龙煞抄起墙角的棉袄就往外跑。村西头的荒地上,五六个年轻村民正举着铁镐刨地,嘴里呼出的白气在月光下凝成雾团。二柱子抹了把额头的汗,铁镐头往地上一杵:\"龙哥,照你说的,秸秆都切碎埋下去了,下一步咋整?\"
龙煞蹲下身,抓起把混着秸秆碎屑的土搓了搓:\"现在撒底肥。\"他指着旁边堆着的草木灰、鸡粪和化肥,\"记住比例,草木灰三份,鸡粪两份,化肥一份。撒的时候要均匀,别厚一块薄一块的。\"
说话间,远处传来王大爷的咳嗽声。老头拄着拐杖晃悠过来,烟袋锅子在鞋底敲得\"咚咚\"响:\"你们这些小崽子,净瞎折腾!去年老李家学人家搞'生态种植',连稻种都烂在地里了!\"
翠花叉着腰怼回去:\"王大爷,您就等着看吧!龙煞这法子结合了古书和现代技术,保准行!\"她转头冲龙煞使眼色,\"对吧?\"
龙煞心里也没底,但还是硬着头皮点头:\"古法讲究'顺天时,量地利',咱们选耐寒的品种,开春就能播种。\"他掏出怀里的笔记本,上面密密麻麻记着从网上查的种植数据,\"等麦苗长出来,再追一次复合肥,肯定差不了。\"
转天清晨,龙煞带着大伙选种。他把传统麦种和从农技站买的改良品种混在一起,二柱子瞅着谷粒直乐:\"龙哥,你这像在配毒药呢!\"话刚说完,脑袋就挨了翠花一巴掌:\"呸呸呸!说啥呢!\"
播种那天,全村人都跑来看热闹。刘二混子的堂哥倚在拖拉机上,叼着烟冷笑:\"我看他们就是吃饱了撑的,有现成的化肥不用,非要整这些花里胡哨的。\"王婶抱着孙子站在人群里,摇头叹气:\"作孽哟,白费力气。\"
龙煞没理会闲话,弯腰把拌好的种子均匀撒进垄沟。寒风吹得人睁不开眼,他却干得热火朝天,棉袄早脱了搭在肩膀上。翠花跟在后面埋土,一边埋一边念叨:\"等麦苗长出来,看那些老脑筋还说啥!\"
日子一天天过去,龙煞几乎住在了地里。半夜起霜,他带着人打着手电筒给麦苗盖薄膜;风雪太大,他就守在田埂上,生怕压坏了刚露头的嫩芽。有回下大雪,他在地里滑倒摔进沟里,爬起来第一反应竟是检查麦苗有没有被雪埋住。
终于,开春的时候,试验田里的麦苗齐刷刷冒了头。嫩绿的叶子在春风里舒展,比旁边老法子种的庄稼足足高出半头。二柱子蹲在田埂上,兴奋得直拍大腿:\"妈呀!真长出来了!还长得这么水灵!\"
消息像长了翅膀,很快传遍全村。王大爷拄着拐杖来地里看了三次,烟袋锅子都忘了点;张瘸子摇着头说\"邪门了\",眼睛却盯着麦苗挪不开。就连刘二混子的堂哥,也偷偷跑来瞅了几眼。

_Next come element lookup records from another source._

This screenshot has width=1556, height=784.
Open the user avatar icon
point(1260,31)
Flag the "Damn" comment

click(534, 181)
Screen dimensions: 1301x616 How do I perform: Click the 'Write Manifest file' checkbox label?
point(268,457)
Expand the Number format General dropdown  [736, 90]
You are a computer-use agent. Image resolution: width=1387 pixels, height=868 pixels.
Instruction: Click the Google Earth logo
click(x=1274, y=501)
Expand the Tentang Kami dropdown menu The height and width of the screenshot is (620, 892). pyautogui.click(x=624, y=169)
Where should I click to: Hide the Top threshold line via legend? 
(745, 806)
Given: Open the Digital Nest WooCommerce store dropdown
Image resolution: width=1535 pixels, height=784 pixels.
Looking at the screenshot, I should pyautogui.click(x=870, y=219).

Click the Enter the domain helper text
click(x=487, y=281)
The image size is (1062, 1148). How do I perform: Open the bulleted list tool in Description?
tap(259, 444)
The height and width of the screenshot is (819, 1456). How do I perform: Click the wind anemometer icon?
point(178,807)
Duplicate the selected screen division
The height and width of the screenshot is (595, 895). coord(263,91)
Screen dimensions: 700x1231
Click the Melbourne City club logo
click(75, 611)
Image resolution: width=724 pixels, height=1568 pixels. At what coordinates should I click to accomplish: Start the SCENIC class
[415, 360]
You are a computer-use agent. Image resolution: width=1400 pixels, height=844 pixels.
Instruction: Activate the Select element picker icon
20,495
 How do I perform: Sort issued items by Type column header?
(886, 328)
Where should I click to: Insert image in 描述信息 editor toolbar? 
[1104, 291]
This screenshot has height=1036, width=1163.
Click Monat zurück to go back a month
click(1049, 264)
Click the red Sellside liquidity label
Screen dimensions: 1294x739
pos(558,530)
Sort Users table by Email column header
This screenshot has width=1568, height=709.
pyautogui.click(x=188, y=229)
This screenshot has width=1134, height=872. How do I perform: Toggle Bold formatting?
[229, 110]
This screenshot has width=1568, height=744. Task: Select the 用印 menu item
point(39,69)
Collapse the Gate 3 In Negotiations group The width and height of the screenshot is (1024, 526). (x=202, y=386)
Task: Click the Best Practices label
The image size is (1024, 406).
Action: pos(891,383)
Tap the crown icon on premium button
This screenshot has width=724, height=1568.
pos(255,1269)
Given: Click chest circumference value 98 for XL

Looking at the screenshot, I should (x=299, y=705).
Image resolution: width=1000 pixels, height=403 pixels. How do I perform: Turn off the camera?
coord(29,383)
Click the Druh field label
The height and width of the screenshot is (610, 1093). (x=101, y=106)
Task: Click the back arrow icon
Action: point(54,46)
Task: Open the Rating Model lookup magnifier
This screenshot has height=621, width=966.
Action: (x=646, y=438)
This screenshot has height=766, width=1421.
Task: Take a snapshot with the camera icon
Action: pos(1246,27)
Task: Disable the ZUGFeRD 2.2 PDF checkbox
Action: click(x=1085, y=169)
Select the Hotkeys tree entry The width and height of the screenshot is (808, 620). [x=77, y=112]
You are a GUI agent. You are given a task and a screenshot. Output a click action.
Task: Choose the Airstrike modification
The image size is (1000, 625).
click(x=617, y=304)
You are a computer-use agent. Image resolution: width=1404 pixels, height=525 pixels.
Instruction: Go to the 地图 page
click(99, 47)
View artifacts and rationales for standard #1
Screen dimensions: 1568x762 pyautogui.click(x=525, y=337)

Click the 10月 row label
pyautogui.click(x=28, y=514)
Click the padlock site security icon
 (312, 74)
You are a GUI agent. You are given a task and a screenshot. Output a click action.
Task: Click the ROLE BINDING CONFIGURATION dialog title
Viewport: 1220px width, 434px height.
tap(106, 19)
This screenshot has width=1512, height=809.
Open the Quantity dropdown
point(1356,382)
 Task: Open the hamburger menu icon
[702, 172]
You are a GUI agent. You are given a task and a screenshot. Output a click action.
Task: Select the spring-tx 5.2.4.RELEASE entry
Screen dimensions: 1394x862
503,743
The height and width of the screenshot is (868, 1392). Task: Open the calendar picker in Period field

龙煞擦着汗笑了,心里悬着的石头总算落了地。可还没等他松口气,村口突然传来汽车声。一辆黑色商务车停在试验田边,几个穿西装的人走下来,为首的正是天鸿集团那个戴墨镜的神秘人。
\"龙先生果然有两下子。\"神秘人摘下墨镜,盯着麦苗冷笑,\"不过,这就能改变村民们签征收协议的想法?\"他身后的随从掏出相机,对着试验田一阵猛拍,\"我们有的是办法,让这些青苗...活不到秋收。\"
龙煞脸色骤变,往前跨了一步:\"你们敢!\"
神秘人却不慌不忙地从兜里掏出个信封,扔在地上:\"后天,村委会开会讨论征收方案。希望龙先生劝劝村民,别做无谓的抵抗。\"说完,他带着人上车,扬尘而去。
夜幕降临时,龙煞蹲在田埂上,望着远处村里零星的灯火。寒风卷着沙粒打在脸上,他突然意识到,这场和土地的较量,远比想象中凶险。那些藏在暗处的手,随时可能掐断这片来之不易的嫩绿...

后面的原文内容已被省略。